Ce n’est pas parce que d’autres ont également découvert le débat sur l’identité que nous n’y participons plus. Je ne pense pas que ce soit une bonne chose d’abattre des statues. Mais plus les protestations sont woke (NDLR: un terme américain désignant un état d’esprit militant et combatif pour la protection des minorités et contre le racisme), mieux la N-VA peut faire la différence avec sa ligne d’identité. Bien sûr, je comprends les frustrations des jeunes gens de couleur, y compris en Flandre. Le racisme est un problème et il faut s’y attaquer avec fermeté. Mais le Flamand n’accepte pas d’être traité de raciste à longueur de journée. C’est pourquoi je dis : laissez des verts comme Kristof Calvo ou Jessica Soors venir à la télévision et faire la leçon au Flamand modal, tous les jours si nécessaire, jusqu’aux élections de 2024. Ils finiront par se démasquer.

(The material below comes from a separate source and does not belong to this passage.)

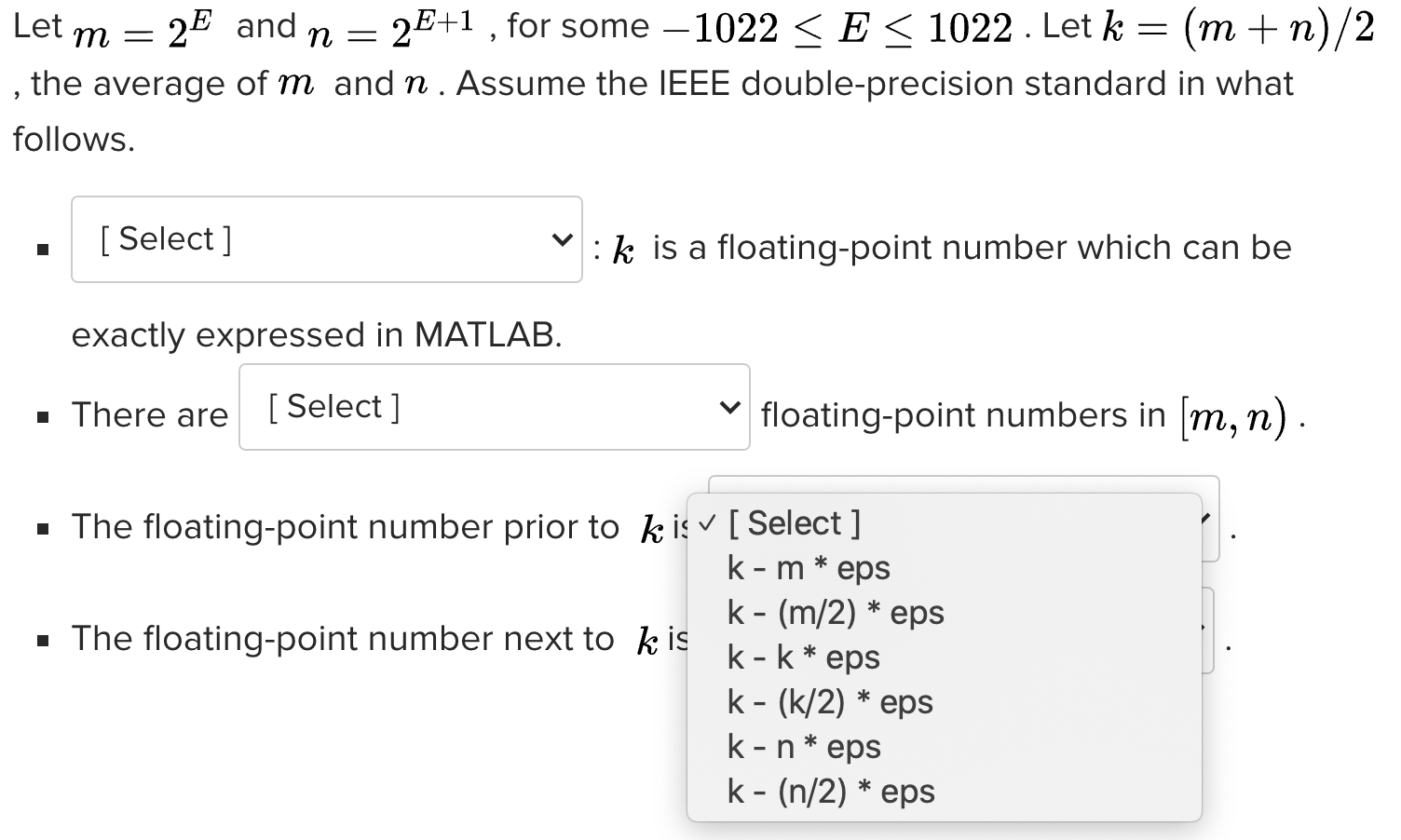Click the checkmark beside '[ Select ]'
This screenshot has height=840, width=1401.
point(705,522)
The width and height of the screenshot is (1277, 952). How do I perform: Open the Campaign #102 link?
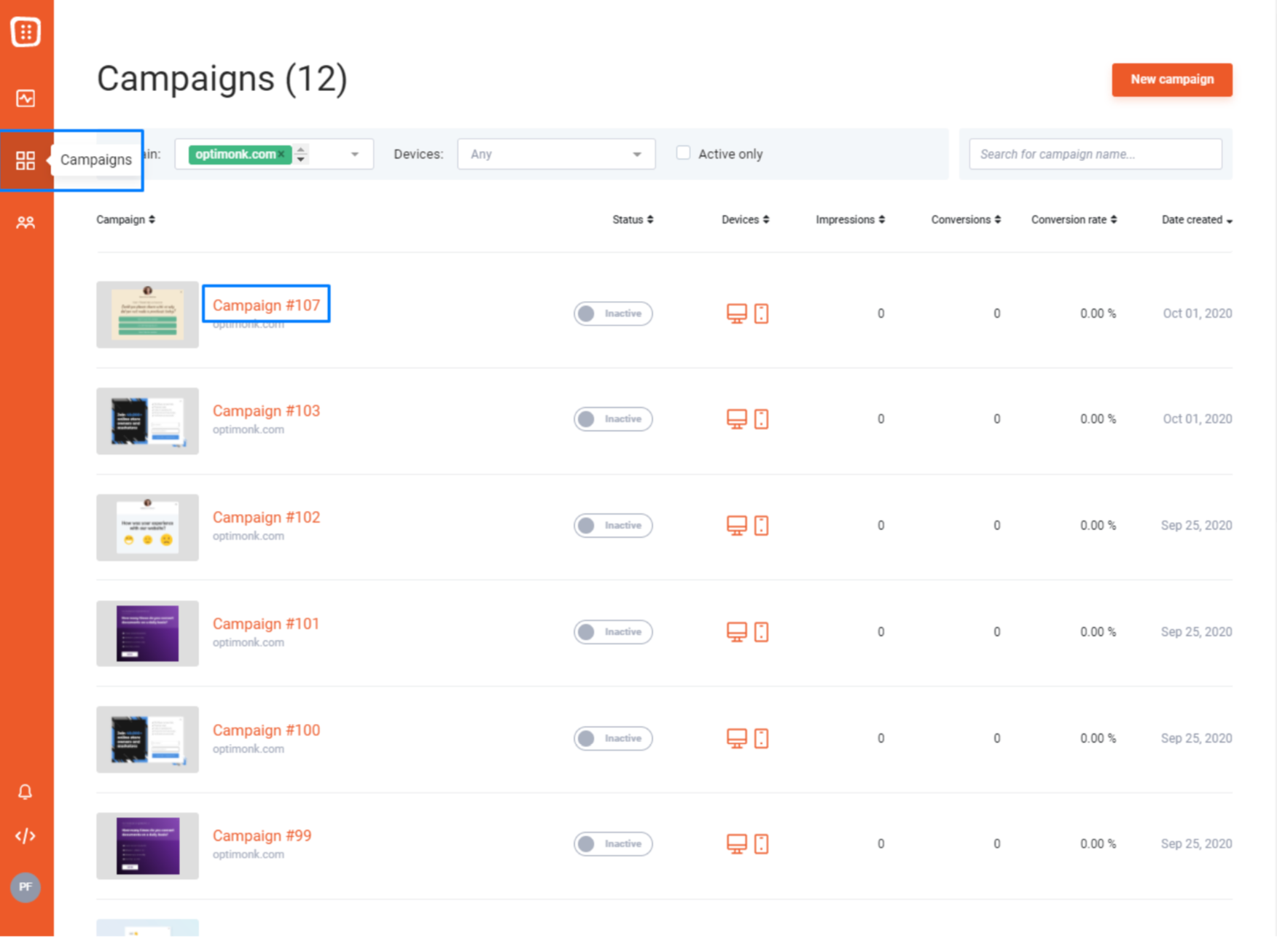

Groen souhaite retirer les armes nucléaires de Kleine Brogel, mais Ecolo autorise la poursuite des livraisons d’armes francophones à l’Arabie Saoudite. Et cela alors que les armes nucléaires de Kleine Brogel ne sont pas destinées à être utilisées, et que les armes de FN sont déployées tous les jours dans des conflits sur la péninsule arabique.

Vous vous moquez de Groen, mais en attendant, pardonnez mon sourire quand je vois à quel point certaines N-VA sont aujourd’hui préoccupées par les statues du roi belge Léopold II.

(rinacements) Le Flamand modal en a plus qu’assez d’être représenté comme un peuple borné. Nous ne le sommes pas ! J’ai encore la chair de poule quand je repense au Pèlerinage de l’Yser d’il y a quelques semaines. Une jeune fille de couleur a dit : « Me voici. Je ne peux faire autrement ». Pour moi, c’est l’image de la nouvelle Flandre, moderne et inclusive.

Les débats sur l’identité ne portent pas seulement sur les statues, mais aussi sur les parasols contre les policiers à Blankenberge et sur les cocktails Molotov contre les pompiers à Bruxelles. Je pense que beaucoup de gens associent les images de ces émeutes au débat sur l’identité. Et si la gauche continue à défendre et à justifier ces émeutiers, je ne les arrêterai pas. Cela semble répéter ce qui s’est passé il y a quatre ans aux États-Unis. Hillary Clinton ne cessait de parler de racisme et de discrimination. Donald Trump a alors écouté Steve Bannon, son conseiller à l’époque : « Si la gauche va jusqu’au bout de l’identité, alors nous devenons nationalistes en matière d’économie et nous gagnons les élections ». C’est ce qui s’est passé : pas dans le vote populaire, mais dans le nombre de grands d’électeurs.